A (Parish) Love Story

Every year around this time, we mark our Parish Feast Day and take note of the remarkable history that has unfolded in this building. But the story of Our Lady Queen of Martyrs can’t really be told in brick and glass and marble alone. What tells the story of a parish are its people. Because in the people, we discover nothing less than the Body of Christ.

That is the real story of Our Lady Queen of Martyrs.

It’s the young father out of work, who comes here to light a candle and spends his last dollar on a rose to leave on Our Lady’s altar. It’s the couple with a sick newborn, taking turns going to different Masses so that one of them can stay home with the baby.
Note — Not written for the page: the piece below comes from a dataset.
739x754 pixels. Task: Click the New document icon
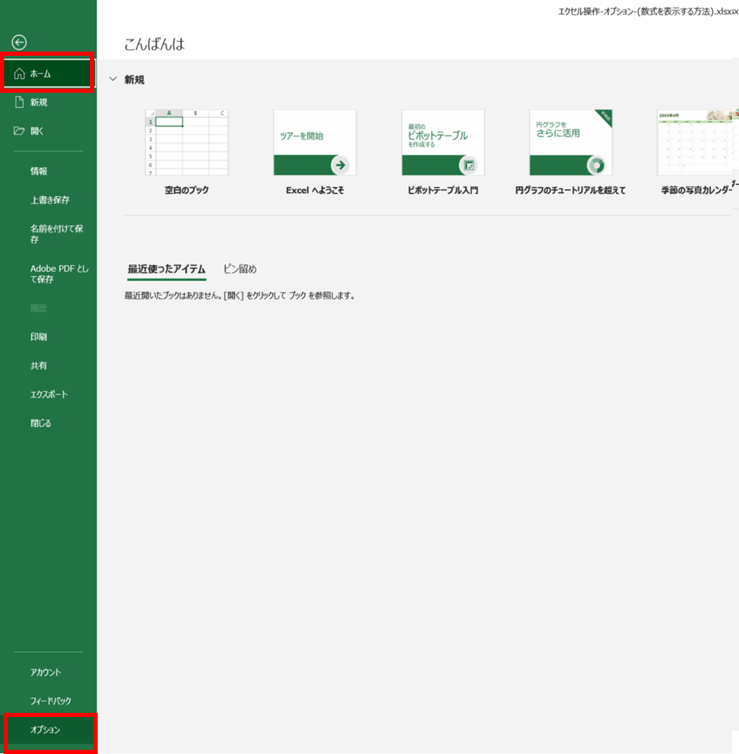click(x=20, y=103)
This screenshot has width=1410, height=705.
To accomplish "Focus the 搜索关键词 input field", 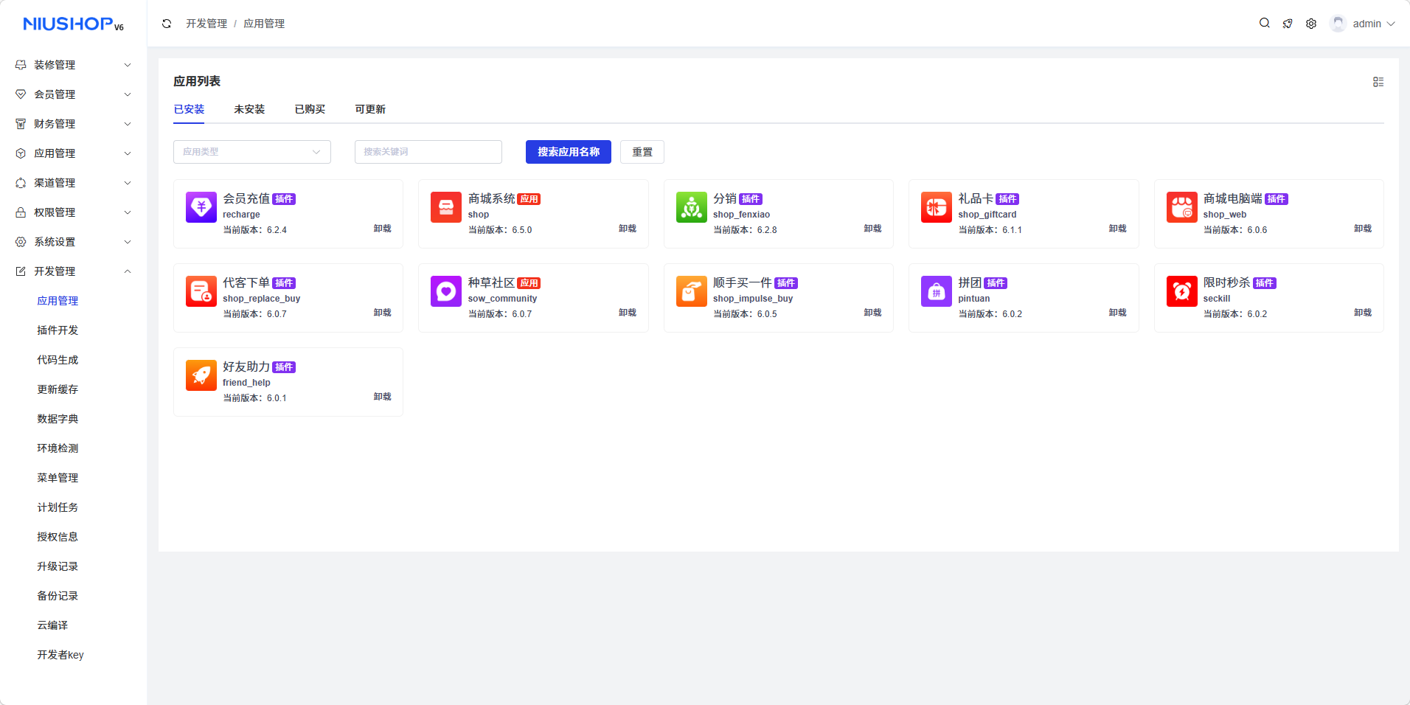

It’s the widow who stops by in the afternoons to pray the Rosary, and the janitor coming to Mass every morning before going to work, and the woman who works at the bank running down Queens Boulevard for noon Mass on her lunch hour.

That is Our Lady Queen of Martyrs.

It is the gathering of believers every Sunday to proclaim what we believe—and then to live it. Many do it through the many ministries we have. It is the lector reading God’s word. It’s the minister of Holy Communion, taking the Eucharist to an elderly woman who has a broken hip. It’s the usher who holds open the door, and the singer who leads us in song. It is the choir that fills this space with something so transcendent that it could only be called a prayer. It’s the altar server who comes running in at 8:30 on a Sunday morning, wearing sneakers and shorts, and throws on a cassock that’s two sizes too big and dashes onto the altar during the Gospel because being here is absolutely the coolest thing in the world. And here’s the amazing part: There are 90 others just like him.

That is Our Lady Queen of Martyrs.

It’s the guy at the Easter Vigil, who spent his whole life looking for something, and finally found it, here. And so, on a springtime evening he stands before hundreds of people with baptismal water dripping from his face, mingling with his tears, and he just can’t stop grinning. He is now a Catholic. He is a part of us. And we are a part of him. And that, too, is Our Lady Queen of Martyrs.
It’s the dozens who come every Thursday to behold Christ, in the monstrance, at Adoration. It’s the hundreds who come to walk the Stations of the Cross with Mary. Our Lady Queen of Martyrs is the baby being baptized, the little girl receiving her first communion, the teenager being confirmed, the bride getting married. It is the sacramental life of God’s Church being reborn again and again. And, of course, it is our priests, who make possible the ongoing miracle of the Mass.

That is our parish. That is our story.

Ultimately, it is a love story. The story of our love for God—and His for us. It is a story of how we live that love in ways large and small. The reading from St. James today says that faith without works is dead.

Well, faith with works is brilliantly alive. And the works of this parish are a beautiful testament to a living faith. A faith that grows, and spreads, and touches others. It’s the spirit of the place, and the spirit of the people. But faith without works is dead. And we are a parish of astounding works, and abiding faith.

And that is the real story of Our Lady Queen of Martyrs.

And on this feast day that we celebrate, we thank Our Lady, full of grace, for watching over us. And we ask that God’s grace will continue to sustain us—that we may continue to be a people of faith, and a people of works. And so we pray, with joy, and gratitude, and hope:

Our Lady Queen of Martyrs, Pray for us.